Look Across the Pond
Julia Hamm is a visionary non-profit leader at the center of the transformation underway in the electric power sector to a clean and modern energy future. For the past twenty years she has been advising and collaborating with utilities, solution providers and government agencies on business models, grid modernization, and clean energy policies, strategies and programs. Hamm guides and oversees all of SEPA’s research, education, and collaboration activities for its eleven hundred member companies. She led the organization through significant expansion in recent years, including rebranding from the Solar Electric Power Association to the Smart Electric Power Alliance, and merging with both the Association for Demand Response and Smart Grid and Smart Grid Interoperability Panel.
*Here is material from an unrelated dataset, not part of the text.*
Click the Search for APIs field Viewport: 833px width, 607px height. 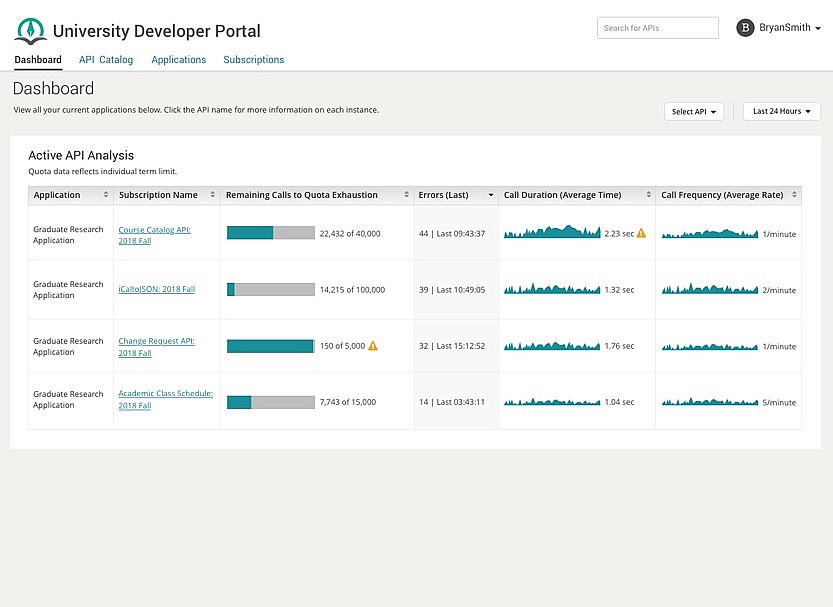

Cristin Lyons is a partner with ScottMadden and leads the firm’s energy practice. Since joining the firm in 1999, Lyons has consulted with myriad clients on issues ranging from process and organizational redesign to merger integration to project and program management. She led the firm’s grid transformation practice for three years before becoming the energy practice lead.
When a taxi driver offers a stock tip, it usually means that it is time to sell. When the taxi driver brings up climate policy, you wonder how the issue became taxi cab parlance.
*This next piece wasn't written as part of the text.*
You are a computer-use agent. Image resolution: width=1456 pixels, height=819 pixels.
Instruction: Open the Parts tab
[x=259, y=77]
We have just arrived in London, and the taxi driver is lamenting the city's redesign of roads. What were previously lanes for vehicles now form a network of bike superhighways. According to our driver, the changes have narrowed roadways, slowed commutes, and increased traffic. He notes it is all part of the United Kingdom's effort to reduce greenhouse-gas emissions.
Turns out the Cycle Superhighways were conceived and pushed by Boris Johnson, the former mayor and an avid cyclist. The vision is that getting more people on bikes will reduce congestion for vehicles. In fact, the current target is for eighty percent of trips taken in the city to be accomplished by cycling, walking, or public transportation by 2041.
Despite some inaccuracies and hyperbole, it is striking to listen to the taxi driver discuss the United Kingdom's ambitious desires to address climate change. If taxi drivers are talking about climate policy, just imagine the conversations occurring in the energy sector.